What To Do After a Fire
How to Respond to a Fire
It can be hard to know what to do after a fire. The damage is extensive, and you may not even know if your insurance will cover it. Here are some tips that can help you get past the initial shock of a house fire and start planning.
Get your insurance information.
After you have evacuated your home and have been given the “all clear” from your fire department that it is safe to return, you will want to contact your insurance provider.
Once you are connected with an agent, it is important that you provide them with a full list of the damage.
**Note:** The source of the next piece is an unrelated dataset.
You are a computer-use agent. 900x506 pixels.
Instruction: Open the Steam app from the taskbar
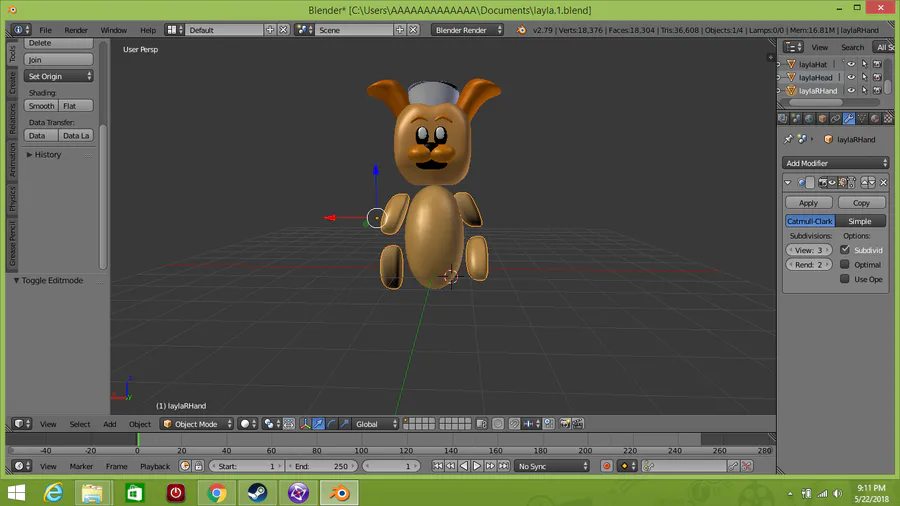click(257, 493)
For this reason, it is important to keep a running list of your belongings and any assets that may be affected in a disaster. This will help the insurance agent construct and accurate claim.
When the fire is out, you should contact your insurance carrier. You'll need to report the event and get an adjuster to come out as soon as possible. This can be done by phone or in person at your local branch office. Do not clean up anything on your own until the adjuster has looked at it; otherwise, any damage that may have occurred during cleanup could affect your claim.
Contact a fire damage restoration service.
If your house has been affected by fire or smoke damage, you will want to contact a fire damage restoration service. These companies help homeowners deal with the aftermath of fires in their homes. They can board up the house, clean it, and repair it, as well as help with insurance claims. The company may also be able to help find temporary or permanent housing for you and your family while repairs are being made on your home.
Document the damage.
One of the most important steps in your insurance claim is to document the damage. This will help you get a more accurate estimate and more money in your pocket.
- Take photos of the damage. Make sure you take pictures of what happened before, during, and after the fire so that you can clearly show how much work was done by firefighters or contractors hired on your behalf.
- Take detailed notes of what happened during and after the fire (dates, times, conversations with anyone from your insurance company). You may need this information when talking with an adjuster or at trial if it comes down to litigation for damages caused by negligence on someone else's part (i.e., someone not paying attention around an open flame).
- Measure everything—from flooring materials removed for cleaning purposes all way up through any smoke damage that has occurred on walls and ceilings above where firefighters were working at extinguishing flames below them.
Clean up any mess.
- After a fire, you will need to remove any debris and clean up the mess.
- Clean up any wet or dry materials on the floor.
- Remove smoke smell from walls, ceilings, and furniture by washing them with soap and water (if possible).
- Clean curtains, clothes, and furniture with mild detergent in warm water.
- Use an industrial vacuum to suck up excess soot from carpets before washing them. Get rid of any large dust particles from air ducts with a brush attachment on your vacuum cleaner hose or use a stiff broom to sweep it out through windows if necessary (make sure all windows are open for ventilation).
It is hard to know what to do after a fire, but here's some advice on how to start the process of recovery.
- Get the insurance company involved.
- Clean up the mess as much as possible.
- Document the damage with pictures or a video camera. If you can take pictures or video of your home before and after, that can be very helpful for both your own records and for your insurance claim.
- Contact a fire damage restoration service if you need help cleaning up after a fire in your home.
The aftermath of a fire can be overwhelming, but there are many things that you can do to help the recovery process. Keep in mind that it may take some time before your home is back to normal, and that’s okay! Be patient with yourself, and if there are any bugs or issues along the way, ask for help from friends and family members who will be happy to lend their assistance.